My grandfather worked in a store selling men's clothing. At that time even girls wore blue marine dresses. It was fashionable then. And when I went to school, of course, I was dressed in blue. On holidays, I wore a white blouse and since it was a present from my grandfather, I wore it for a long time.
When I was six, World War I began, and my father was drafted to the Hungarian army, Honved No. 13. My father was among the first to make it to the eastern front, namely to Poland. And I have to say that a number of my classmates' fathers never came back from the war. But my father did. Afterwards he stayed in Bratislava.
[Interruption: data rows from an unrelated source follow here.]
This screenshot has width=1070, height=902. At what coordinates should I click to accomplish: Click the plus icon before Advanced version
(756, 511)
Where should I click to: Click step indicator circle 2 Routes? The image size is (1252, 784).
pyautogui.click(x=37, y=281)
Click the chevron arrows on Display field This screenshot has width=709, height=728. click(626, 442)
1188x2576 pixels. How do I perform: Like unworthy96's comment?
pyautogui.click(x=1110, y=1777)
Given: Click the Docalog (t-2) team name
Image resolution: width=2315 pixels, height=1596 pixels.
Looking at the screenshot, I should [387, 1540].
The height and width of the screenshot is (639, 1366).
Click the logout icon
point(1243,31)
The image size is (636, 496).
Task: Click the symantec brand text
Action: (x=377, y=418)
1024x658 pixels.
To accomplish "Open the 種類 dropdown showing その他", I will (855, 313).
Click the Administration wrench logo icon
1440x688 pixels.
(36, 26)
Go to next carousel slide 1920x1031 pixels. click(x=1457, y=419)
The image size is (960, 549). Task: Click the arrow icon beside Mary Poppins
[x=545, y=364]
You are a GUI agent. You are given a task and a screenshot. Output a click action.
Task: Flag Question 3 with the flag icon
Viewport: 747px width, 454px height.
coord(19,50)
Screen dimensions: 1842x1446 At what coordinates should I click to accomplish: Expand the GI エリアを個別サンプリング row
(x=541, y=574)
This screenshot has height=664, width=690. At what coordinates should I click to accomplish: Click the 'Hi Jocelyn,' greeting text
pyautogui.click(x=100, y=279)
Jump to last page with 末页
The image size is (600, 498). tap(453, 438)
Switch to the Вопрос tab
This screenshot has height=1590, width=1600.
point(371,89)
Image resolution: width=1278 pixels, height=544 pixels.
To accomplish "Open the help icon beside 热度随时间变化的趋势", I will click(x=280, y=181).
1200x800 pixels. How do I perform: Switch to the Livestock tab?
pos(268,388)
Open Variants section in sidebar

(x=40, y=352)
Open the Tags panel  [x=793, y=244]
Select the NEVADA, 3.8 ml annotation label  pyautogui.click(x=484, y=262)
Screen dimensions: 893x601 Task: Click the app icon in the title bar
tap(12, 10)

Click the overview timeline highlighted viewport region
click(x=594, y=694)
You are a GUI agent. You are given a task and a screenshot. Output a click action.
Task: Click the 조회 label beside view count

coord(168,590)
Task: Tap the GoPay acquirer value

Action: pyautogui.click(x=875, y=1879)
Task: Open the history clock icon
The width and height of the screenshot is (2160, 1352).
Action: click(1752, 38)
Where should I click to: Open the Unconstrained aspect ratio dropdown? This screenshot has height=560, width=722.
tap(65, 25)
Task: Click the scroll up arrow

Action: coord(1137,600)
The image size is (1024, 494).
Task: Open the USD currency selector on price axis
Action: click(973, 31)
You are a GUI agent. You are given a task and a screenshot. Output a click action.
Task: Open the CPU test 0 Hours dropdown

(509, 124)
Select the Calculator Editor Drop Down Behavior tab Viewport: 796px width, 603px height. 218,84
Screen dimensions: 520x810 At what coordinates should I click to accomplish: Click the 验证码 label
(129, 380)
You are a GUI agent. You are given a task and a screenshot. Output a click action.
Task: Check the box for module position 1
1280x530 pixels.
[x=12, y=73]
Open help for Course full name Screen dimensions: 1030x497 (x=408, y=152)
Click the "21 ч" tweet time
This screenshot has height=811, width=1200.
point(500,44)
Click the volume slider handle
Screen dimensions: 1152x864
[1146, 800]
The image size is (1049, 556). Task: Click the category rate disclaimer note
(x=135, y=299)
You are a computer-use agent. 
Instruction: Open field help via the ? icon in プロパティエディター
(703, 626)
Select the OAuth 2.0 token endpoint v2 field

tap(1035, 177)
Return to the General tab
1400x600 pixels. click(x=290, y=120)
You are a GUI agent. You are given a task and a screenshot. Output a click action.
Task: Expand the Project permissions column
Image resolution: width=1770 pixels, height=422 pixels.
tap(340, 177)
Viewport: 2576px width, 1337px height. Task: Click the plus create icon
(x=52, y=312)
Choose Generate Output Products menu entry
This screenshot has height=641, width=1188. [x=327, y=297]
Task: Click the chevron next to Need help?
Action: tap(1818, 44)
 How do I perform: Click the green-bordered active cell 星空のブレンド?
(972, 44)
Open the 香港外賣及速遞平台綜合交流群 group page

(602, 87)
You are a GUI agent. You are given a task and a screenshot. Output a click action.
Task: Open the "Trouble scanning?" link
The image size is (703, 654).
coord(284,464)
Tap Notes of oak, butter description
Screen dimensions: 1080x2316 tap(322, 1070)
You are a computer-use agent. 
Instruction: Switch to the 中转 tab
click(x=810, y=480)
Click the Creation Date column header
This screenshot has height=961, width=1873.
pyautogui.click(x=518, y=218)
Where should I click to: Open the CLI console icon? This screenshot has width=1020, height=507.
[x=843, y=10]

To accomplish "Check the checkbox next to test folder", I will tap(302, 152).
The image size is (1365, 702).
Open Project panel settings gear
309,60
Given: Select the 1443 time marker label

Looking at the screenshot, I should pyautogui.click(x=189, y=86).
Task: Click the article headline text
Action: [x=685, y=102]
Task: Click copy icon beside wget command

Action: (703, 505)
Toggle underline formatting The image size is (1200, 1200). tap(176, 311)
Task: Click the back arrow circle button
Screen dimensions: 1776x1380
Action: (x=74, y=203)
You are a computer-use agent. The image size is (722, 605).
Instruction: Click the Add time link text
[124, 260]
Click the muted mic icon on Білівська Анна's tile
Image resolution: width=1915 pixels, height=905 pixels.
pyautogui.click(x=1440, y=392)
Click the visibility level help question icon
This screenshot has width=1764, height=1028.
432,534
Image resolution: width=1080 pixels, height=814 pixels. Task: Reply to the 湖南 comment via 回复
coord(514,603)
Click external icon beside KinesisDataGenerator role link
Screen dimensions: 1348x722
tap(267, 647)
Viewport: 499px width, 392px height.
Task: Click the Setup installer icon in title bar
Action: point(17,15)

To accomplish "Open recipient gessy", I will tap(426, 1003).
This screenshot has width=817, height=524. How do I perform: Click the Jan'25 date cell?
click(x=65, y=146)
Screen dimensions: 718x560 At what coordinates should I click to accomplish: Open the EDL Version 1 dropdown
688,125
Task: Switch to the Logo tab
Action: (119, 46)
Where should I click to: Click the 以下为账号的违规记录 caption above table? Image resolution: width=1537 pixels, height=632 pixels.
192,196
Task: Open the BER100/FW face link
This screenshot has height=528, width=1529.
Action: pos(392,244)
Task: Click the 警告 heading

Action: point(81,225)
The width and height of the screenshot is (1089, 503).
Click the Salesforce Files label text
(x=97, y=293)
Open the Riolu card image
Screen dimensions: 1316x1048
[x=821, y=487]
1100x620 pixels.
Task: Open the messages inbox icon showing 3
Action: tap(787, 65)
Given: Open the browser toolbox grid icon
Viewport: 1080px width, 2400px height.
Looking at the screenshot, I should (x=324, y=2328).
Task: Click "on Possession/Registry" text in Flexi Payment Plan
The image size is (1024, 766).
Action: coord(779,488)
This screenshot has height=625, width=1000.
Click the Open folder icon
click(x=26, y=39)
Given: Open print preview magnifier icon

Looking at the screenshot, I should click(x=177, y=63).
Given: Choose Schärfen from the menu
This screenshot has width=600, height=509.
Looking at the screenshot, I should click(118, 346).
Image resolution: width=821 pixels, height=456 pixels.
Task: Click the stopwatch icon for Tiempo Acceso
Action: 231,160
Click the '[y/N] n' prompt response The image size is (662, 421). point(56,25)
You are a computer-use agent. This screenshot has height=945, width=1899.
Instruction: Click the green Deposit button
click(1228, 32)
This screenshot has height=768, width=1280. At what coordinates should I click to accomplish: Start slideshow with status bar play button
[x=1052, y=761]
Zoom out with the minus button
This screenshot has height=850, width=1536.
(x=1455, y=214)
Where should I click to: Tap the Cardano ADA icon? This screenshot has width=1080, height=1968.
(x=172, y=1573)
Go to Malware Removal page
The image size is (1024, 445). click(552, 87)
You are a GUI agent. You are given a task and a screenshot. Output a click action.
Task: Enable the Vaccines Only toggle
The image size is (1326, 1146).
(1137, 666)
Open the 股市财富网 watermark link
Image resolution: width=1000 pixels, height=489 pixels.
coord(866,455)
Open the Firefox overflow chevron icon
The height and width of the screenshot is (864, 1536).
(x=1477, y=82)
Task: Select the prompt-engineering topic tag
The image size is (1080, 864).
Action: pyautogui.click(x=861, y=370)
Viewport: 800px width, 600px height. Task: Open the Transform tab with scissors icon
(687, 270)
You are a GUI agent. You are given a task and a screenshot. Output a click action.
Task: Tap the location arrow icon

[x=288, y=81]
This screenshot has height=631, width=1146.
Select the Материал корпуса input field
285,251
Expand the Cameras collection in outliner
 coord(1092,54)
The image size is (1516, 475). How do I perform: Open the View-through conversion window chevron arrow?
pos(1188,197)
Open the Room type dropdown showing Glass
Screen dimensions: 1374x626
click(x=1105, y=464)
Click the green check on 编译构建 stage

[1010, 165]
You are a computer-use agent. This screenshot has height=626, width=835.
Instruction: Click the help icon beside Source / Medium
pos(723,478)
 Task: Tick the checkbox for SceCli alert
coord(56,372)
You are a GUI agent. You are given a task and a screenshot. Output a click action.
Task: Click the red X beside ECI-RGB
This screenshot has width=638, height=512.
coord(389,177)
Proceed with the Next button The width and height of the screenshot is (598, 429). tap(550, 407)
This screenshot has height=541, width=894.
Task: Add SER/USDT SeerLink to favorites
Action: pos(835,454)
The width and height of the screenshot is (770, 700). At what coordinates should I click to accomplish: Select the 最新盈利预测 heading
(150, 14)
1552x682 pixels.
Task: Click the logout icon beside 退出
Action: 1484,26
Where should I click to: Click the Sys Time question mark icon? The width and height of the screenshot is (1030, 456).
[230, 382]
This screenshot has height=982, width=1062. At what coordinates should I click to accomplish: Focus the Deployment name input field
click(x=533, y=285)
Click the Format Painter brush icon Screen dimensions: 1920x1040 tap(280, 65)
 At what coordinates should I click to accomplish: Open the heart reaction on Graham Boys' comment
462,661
I already started going to school when I was six years old, in 1916. And I remember that in that year, Emperor Franz Joseph died. It was a big event in Bratislava.
I was attending a Jewish school on Zochova Street. It was an excellent school, there was one non-Jew in our class, and three in the class ahead of me. There were also famous Bratislava citizens who went there, like Erntal, Fojer. Our teachers were very good. We had only one female teacher, but that was common then. Her name was Ms. Hoffmanova, and, interestingly enough, in 1944 I was deported along with her. She was quite old and was killed immediately. That school I went to had four classes.